Exercise 1. Summarize the competition data code in two sentences.
Exercise 2. In the competition data code, which column is each competition's data sorted by before it is written to Excel?
Exercise 3. Give a continuation of the competition data code from its last line onward.

Text block.
In [2]:
import pandas as pd
import xlwings as xw
import xlsxwriter
import os
import pickle

### Organize competition data based on year

In [8]:
'''
Create empty excel data sheet to save competition data with chronological order
'''


folders = os.listdir("chronological")


for folder in folders:
    # folder is either M or W
    if folder == '.DS_Store' or 'xlsx' in folder:
        continue

    files = os.listdir("chronological/"+folder)
    files.sort(reverse = True)
    
    for f_name in files:
        if f_name == '.DS_Store':
            continue
        year = f_name.split('_')[-1][:4]
        gender = f_name.split('_')[0]
        workbook_name = 'chronological/'+("{}_{}.xlsx".format(gender, year))
        folders_updates= os.listdir("chronological")
        if ("{}_{}.xlsx".format(gender, year)) not in folders_updates:
            # Create an empty workbook
            workbook = xlsxwriter.Workbook(workbook_name)

            workbook.close()


In [13]:
folders = os.listdir("chronological")

'''
Process the competition data into chronological ordered excel sheets.
-> create Excel sheet for every year (target file)
-> read the competition data, order them by competition year
-> for each competition, order data by athlete rank, then paste data into the target file of the specific sheet

'''

for to_xlsx in folders:
    if 'xlsx' in to_xlsx:
        # organize file together
        workbook_name = 'chronological/'+to_xlsx
        with pd.ExcelWriter(workbook_name) as writer:  
            file_organizer = {}
            gender = to_xlsx.split('_')[0]
            year = to_xlsx.split('_')[1][0:4]
            for f_name in os.listdir("chronological/"+gender):
                if f_name == '.DS_Store' or f_name.split('_')[-1][:4] != year:
                    continue
                date = int(f_name.split('_')[-1][4:8])
                sheet_name = f_name.split('.')[0]
                if date in file_organizer:
                    file_organizer[date].append(sheet_name)
                else:
                    file_organizer[date] = [sheet_name]
            for d in sorted(file_organizer):
                for sheet_name in file_organizer[d]:
                    pd.read_csv("chronological/" + gender + "/" + sheet_name + '.csv', sep='\t',encoding='UTF-16', header = 0)\
                    .sort_values(by=['Rank'])\
                    .to_excel(writer,sheet_name = sheet_name)

Source material.
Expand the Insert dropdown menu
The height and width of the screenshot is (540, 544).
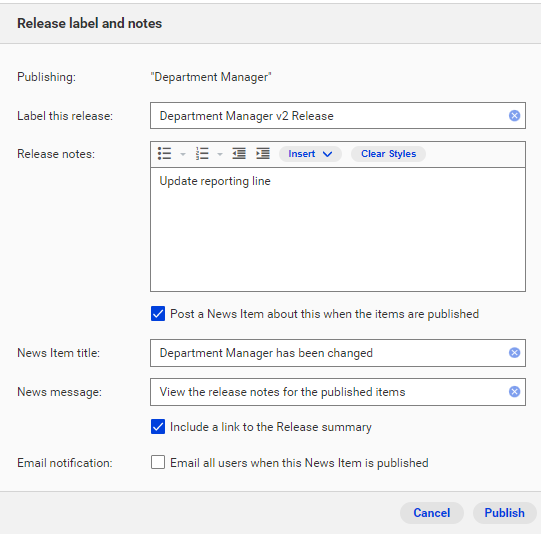point(310,154)
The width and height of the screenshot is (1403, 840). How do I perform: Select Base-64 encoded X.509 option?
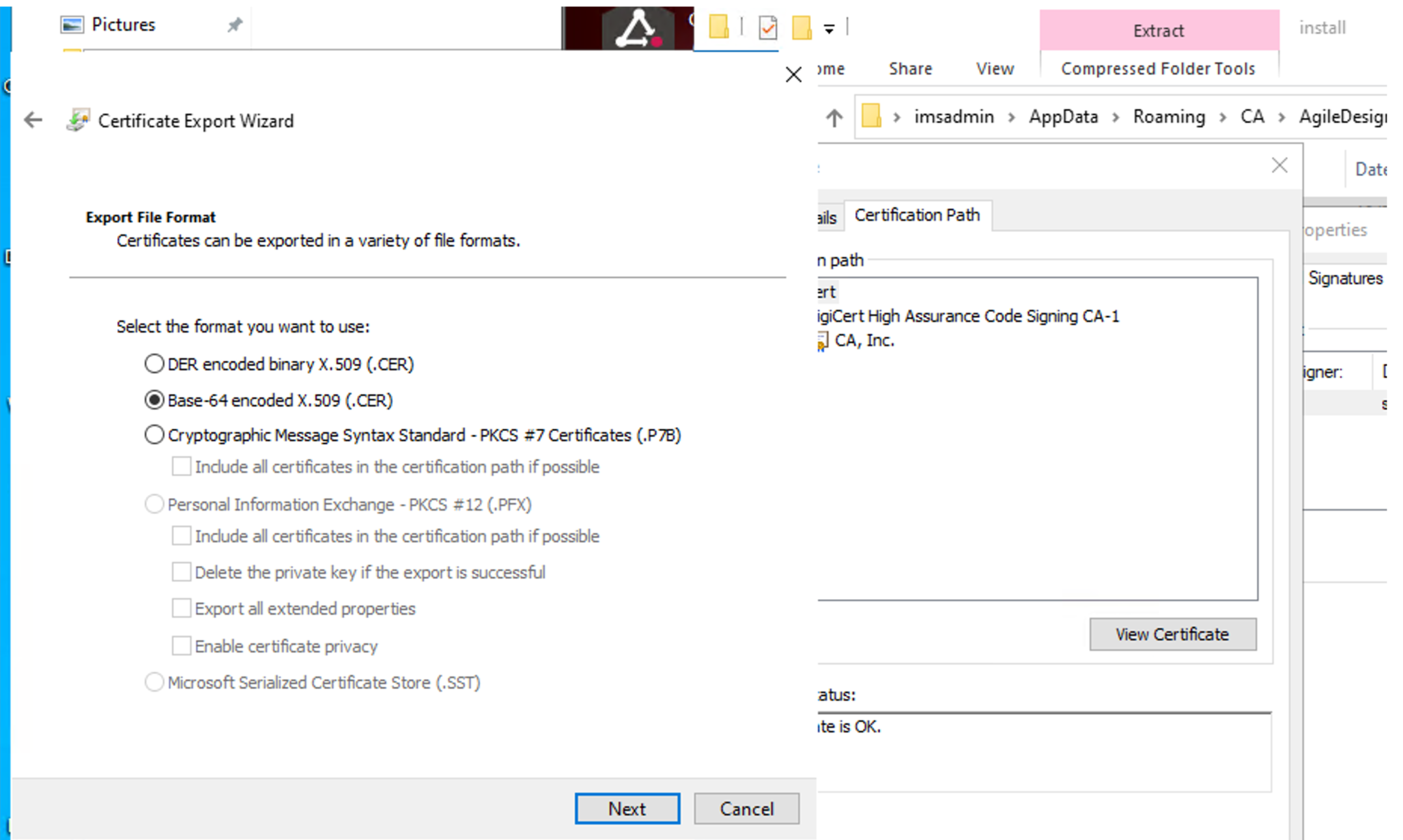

Written reply 1. The code first creates an empty Excel workbook for each gender and year found in the files of the "chronological" folder, skipping workbooks that already exist. It then reads each year's competition files as tab-separated UTF-16 data, orders the competitions by date, sorts each one by athlete rank, and writes each competition to its own sheet in that year's workbook.

Written reply 2. The data is sorted by the "Rank" column.

Written reply 3.
In [30]:
folders = os.listdir("chronological")

'''

    GOAL: Organize data into Excel file, easier to visualize the data
'''
M_count = 0
W_count = 0
for to_xlsx in folders:
    if 'xlsx' in to_xlsx:
        gender = to_xlsx.split('_')[0]
        xls = pd.ExcelFile('chronological' +'/' + to_xlsx)
        sheet_names = xls.sheet_names
        if gender == 'M':
            M_count += len(sheet_names)
        else:
            W_count += len(sheet_names)

In [31]:
M_count, W_count

(381, 379)

In [34]:
folders = os.listdir("chronological")
folders.sort(reverse = False)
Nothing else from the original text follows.